Und jetzt hab ich den Lappen. Muss nur morgen nochmal zur Meldehalle, um den Schein abzuholen.

Wir sehen uns am Rhein!

Link zum Lehrbuch:

http://www.amazon.de/Arbeitsbuch-Fischerpr%C3%BCfung-allen-Pr%C3%BCfungsfragen-Lernmaterialien/dp/3784330363/ref=pd_bbs_1?ie=UTF8&s=books&qid=1196687102&sr=8-1


----------



## Dirk170478 (3. Dezember 2007)

*AW: Erfahrungsbericht Köln, 03.12.07*

Fein geschrieben!#6

Herzlichen Glückwunsch zur bestandenen Prüfung!!!:m


----------



## Bier (3. Dezember 2007)

*AW: Erfahrungsbericht Köln, 03.12.07*

Glückwunsch! *G* 

krass! was du nicht alles so gemacht hast bei der prüfung. bei mir wars im jahr 2002 in brandenburg. dort hieß es einfach nur den fragebogen auszufüllen, das wars. Fischereischein hab ich am selben tag erhalten.
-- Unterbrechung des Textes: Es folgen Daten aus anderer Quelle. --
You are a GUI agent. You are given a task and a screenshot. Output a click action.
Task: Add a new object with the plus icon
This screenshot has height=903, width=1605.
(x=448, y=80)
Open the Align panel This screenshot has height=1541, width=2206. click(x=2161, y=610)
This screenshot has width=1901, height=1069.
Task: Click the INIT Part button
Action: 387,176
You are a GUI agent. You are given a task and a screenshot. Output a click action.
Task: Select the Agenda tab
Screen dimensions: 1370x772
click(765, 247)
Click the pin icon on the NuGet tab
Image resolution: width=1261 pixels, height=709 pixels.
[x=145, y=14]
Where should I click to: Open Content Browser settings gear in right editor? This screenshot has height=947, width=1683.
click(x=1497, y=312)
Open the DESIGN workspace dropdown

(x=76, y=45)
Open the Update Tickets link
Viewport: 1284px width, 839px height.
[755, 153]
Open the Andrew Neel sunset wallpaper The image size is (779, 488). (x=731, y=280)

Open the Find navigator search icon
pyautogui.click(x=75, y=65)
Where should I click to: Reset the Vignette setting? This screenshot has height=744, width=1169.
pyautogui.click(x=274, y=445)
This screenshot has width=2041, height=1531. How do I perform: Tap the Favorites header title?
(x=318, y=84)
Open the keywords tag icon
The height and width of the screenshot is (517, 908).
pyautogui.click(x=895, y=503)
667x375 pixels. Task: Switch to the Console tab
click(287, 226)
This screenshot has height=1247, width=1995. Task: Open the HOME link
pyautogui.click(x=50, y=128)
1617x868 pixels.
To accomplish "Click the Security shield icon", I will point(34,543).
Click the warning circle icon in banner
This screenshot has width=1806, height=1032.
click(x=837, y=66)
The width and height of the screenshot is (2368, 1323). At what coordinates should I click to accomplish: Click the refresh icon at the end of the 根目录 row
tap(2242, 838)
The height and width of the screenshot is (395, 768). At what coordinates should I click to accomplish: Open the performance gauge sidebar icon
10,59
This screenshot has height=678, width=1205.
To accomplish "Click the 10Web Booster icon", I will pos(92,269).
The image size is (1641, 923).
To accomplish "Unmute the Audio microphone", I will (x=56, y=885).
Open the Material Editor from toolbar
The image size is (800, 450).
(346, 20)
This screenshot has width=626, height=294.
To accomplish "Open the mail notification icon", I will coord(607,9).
nun wohn ich in berlin und muss möglicherweise diesen lehr-kurs nachholen, trotz bestandener prüfung. weiss da jemand was genaueres zu?

aufjednefall ne interessante sache. wäre schön wenn andere auch noch ihre erfahrungen schreiben zur prüfung!


----------



## Denni_Lo (3. Dezember 2007)

*AW: Erfahrungsbericht Köln, 03.12.07*

@Bier bei der Stadt nachfregen oder beim DAV die sollten es wissen

@Michel81 GRATZ


----------



## Bier (3. Dezember 2007)

*AW: Erfahrungsbericht Köln, 03.12.07*

hat sich soeben erledigt, der typ im angelladen meinte, mein fischereischein liegt bereit. juhu! *G*
er war sich anfangs nicht sicher, ob mir ein schein bewilligt wird - ohne diesen nachweiss der pflichtübungsstunden.


trotzdem würden michnoch mehr erfahreungen bei den prüfungne interessieren. oder angelt ihr alle schwarz?


----------